- Theatrical poster
- Directed by: Edward Ludwig (as "Charles Fuhr") Harold D. Schuster (as "Charles Fuhr") John Brahm (uncredited) Robert Florey (2nd unit aerial sequences)
- Written by: Kenneth Gamet (Screenwriter) Aubrey Wisberg (Screenwriter) Leonard Lee (story)
- Produced by: Sol M. Wurtzel
- Starring: George Montgomery Annabella Kent Taylor
- Cinematography: Lucien Ballard
- Edited by: Robert Fritch
- Music by: David Buttolph
- Distributed by: 20th Century-Fox
- Release date: August 6, 1943;
- Running time: 67 mins.
- Country: United States
- Language: English

= Bomber's Moon =

1943 film

Bomber's Moon is a 1943 American wartime propaganda film, produced by 20th Century Fox, based on an unpublished magazine serial "Bomber's Moon" by Leonard Lee.

==Plot==
Captain Jeff Dakin (George Montgomery) is shot down over Germany on a bombing raid. He sees his brother, Danny (Richard Graham), serving on the same aircraft, shot dead as he parachutes out of the stricken aircraft. Imprisoned in a camp, Dakin conspires with Alexandra "Alec" Zorich (Annabella), a beautiful Russian doctor, and Captain Paul Husnik (Kent Taylor), a Czech resistance leader, to mount an escape. They escape during an air raid and make their way towards safety, but the Czech is not who he seems.

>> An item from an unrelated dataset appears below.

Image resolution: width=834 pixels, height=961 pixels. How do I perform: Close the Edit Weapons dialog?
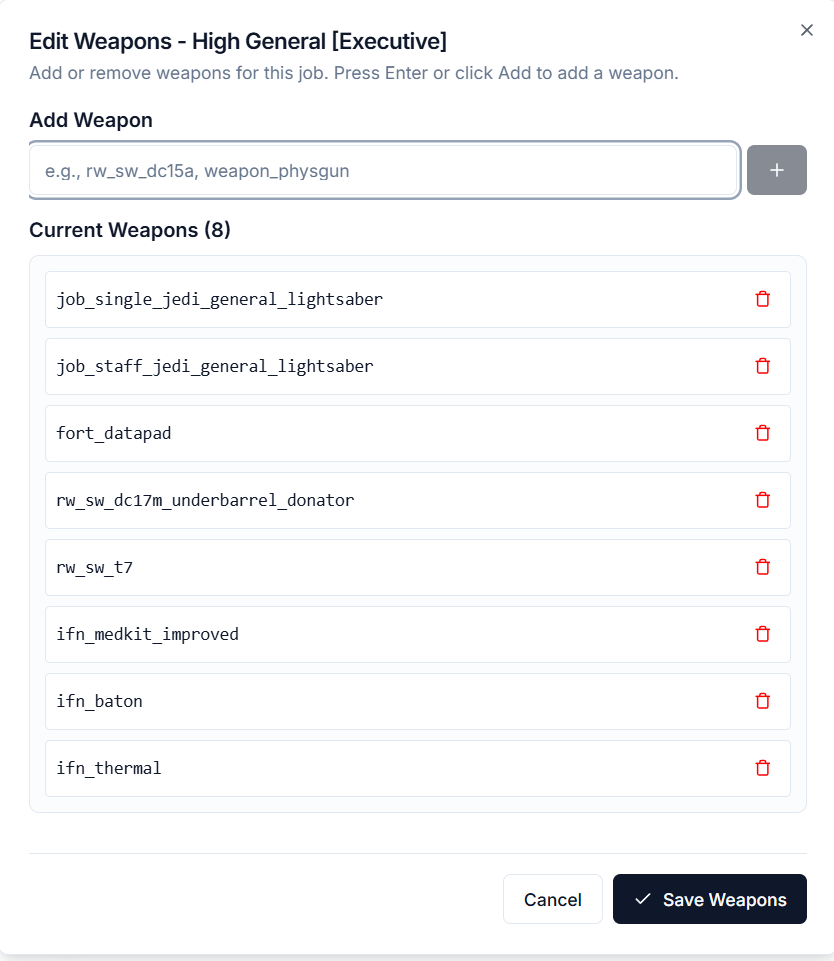807,30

Husnik is really Gestapo officer Paul von Block, who wants to get Alec to lead him to the leaders of the Czech underground movement. Killing the underground leader, von Block summons the Gestapo, but Dakin overpowers him and together with Alec, goes on the run. Reaching the Netherlands, Dakin learns that his bomber is now repaired, with the Nazis planning a mysterious flight to England. Disguised as a German soldier, Dakin finds out his brother's killer, Major. Von Streicher (Martin Kosleck), is to pilot the aircraft on a mission to kill Prime Minister Winston Churchill. Stealing a German aircraft, Dakin exacts his revenge by shooting down Von Streicher. Landing in England, he is reunited with Alec, who has made her way there.

==Cast==
- George Montgomery as Jeffrey Dakin
- Annabella as Alexandra "Alec" Zorich
- Kent Taylor as Paul von Block
- Walter Kingsford as Professor Mueller
- Martin Kosleck as Luftwaffe Maj. von Streicher
- Dennis Hoey as Gestapo Col. von Grunow
- Robert Barrat as Ernst
- Leon Tyler as Karl
- Lionel Royce as Derbitz
- Victor Kilian as Henryk van Seeler

With only a limited budget, all aerial sequences in Bomber's Moon, were completed with special effects and model work, such as this one of a Lockheed Hudson. (Screenshot)

==Production==
Although a low-budget production, entirely filmed at the 20th Century Fox studio lot, a total of six directors worked on the film. Shortly after completing Bomber's Moon, George Montgomery enlisted in the United States Army Air Corps and did not appear in another film until the 1946 20th Century Fox production Three Little Girls in Blue. French actress Annabella also filmed Tonight We Raid Calais (1943) and 13 Rue Madeleine (1947).

==Reception==
Strictly a "B" film, Bomber's Moon was not well received. The contemporary review in The New York Times succinctly summed it up as "shoddy" and "... second-rate Hollywood."